*YOUR OBJECTIVE*
Output each entry exactly as written.
EXERCISE MATERIAL Block Start
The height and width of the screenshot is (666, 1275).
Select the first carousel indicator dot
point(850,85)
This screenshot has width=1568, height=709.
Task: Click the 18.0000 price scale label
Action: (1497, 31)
EXERCISE MATERIAL Block End
*ANSWER TO THE PROBLEM*
The height and width of the screenshot is (666, 1275).
Select the first carousel indicator dot
point(850,85)
This screenshot has width=1568, height=709.
Task: Click the 18.0000 price scale label
Action: (1497, 31)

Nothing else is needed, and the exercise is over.